** ABOUT THIS EXERCISE **
Word for word, give again the lines of the material below, from the one holding "The height and" to the last, with nothing added.

++++ RECORDS TO USE

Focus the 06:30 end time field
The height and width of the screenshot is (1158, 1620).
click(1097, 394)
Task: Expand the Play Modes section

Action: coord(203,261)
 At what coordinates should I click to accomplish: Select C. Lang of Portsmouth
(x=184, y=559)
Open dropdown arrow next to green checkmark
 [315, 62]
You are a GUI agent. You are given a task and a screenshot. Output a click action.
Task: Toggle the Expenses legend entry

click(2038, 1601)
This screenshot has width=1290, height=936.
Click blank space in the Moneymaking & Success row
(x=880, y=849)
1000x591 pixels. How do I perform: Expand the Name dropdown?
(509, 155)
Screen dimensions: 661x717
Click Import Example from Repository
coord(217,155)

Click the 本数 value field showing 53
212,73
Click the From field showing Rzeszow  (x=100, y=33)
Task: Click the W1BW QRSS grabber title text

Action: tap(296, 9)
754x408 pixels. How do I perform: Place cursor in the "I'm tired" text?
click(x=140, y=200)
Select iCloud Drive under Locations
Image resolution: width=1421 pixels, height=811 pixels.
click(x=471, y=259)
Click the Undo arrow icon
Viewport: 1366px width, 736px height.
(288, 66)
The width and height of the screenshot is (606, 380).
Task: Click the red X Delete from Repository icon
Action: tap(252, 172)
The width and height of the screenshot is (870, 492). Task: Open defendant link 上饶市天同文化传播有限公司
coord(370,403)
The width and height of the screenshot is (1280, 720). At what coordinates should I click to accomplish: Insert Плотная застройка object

++++++++

** ANSWER SECTION **
The height and width of the screenshot is (1158, 1620).
click(1097, 394)
Task: Expand the Play Modes section

Action: coord(203,261)
 At what coordinates should I click to accomplish: Select C. Lang of Portsmouth
(x=184, y=559)
Open dropdown arrow next to green checkmark
 [315, 62]
You are a GUI agent. You are given a task and a screenshot. Output a click action.
Task: Toggle the Expenses legend entry

click(2038, 1601)
This screenshot has width=1290, height=936.
Click blank space in the Moneymaking & Success row
(x=880, y=849)
1000x591 pixels. How do I perform: Expand the Name dropdown?
(509, 155)
Screen dimensions: 661x717
Click Import Example from Repository
coord(217,155)

Click the 本数 value field showing 53
212,73
Click the From field showing Rzeszow  (x=100, y=33)
Task: Click the W1BW QRSS grabber title text

Action: tap(296, 9)
754x408 pixels. How do I perform: Place cursor in the "I'm tired" text?
click(x=140, y=200)
Select iCloud Drive under Locations
Image resolution: width=1421 pixels, height=811 pixels.
click(x=471, y=259)
Click the Undo arrow icon
Viewport: 1366px width, 736px height.
(288, 66)
The width and height of the screenshot is (606, 380).
Task: Click the red X Delete from Repository icon
Action: tap(252, 172)
The width and height of the screenshot is (870, 492). Task: Open defendant link 上饶市天同文化传播有限公司
coord(370,403)
The width and height of the screenshot is (1280, 720). At what coordinates should I click to accomplish: Insert Плотная застройка object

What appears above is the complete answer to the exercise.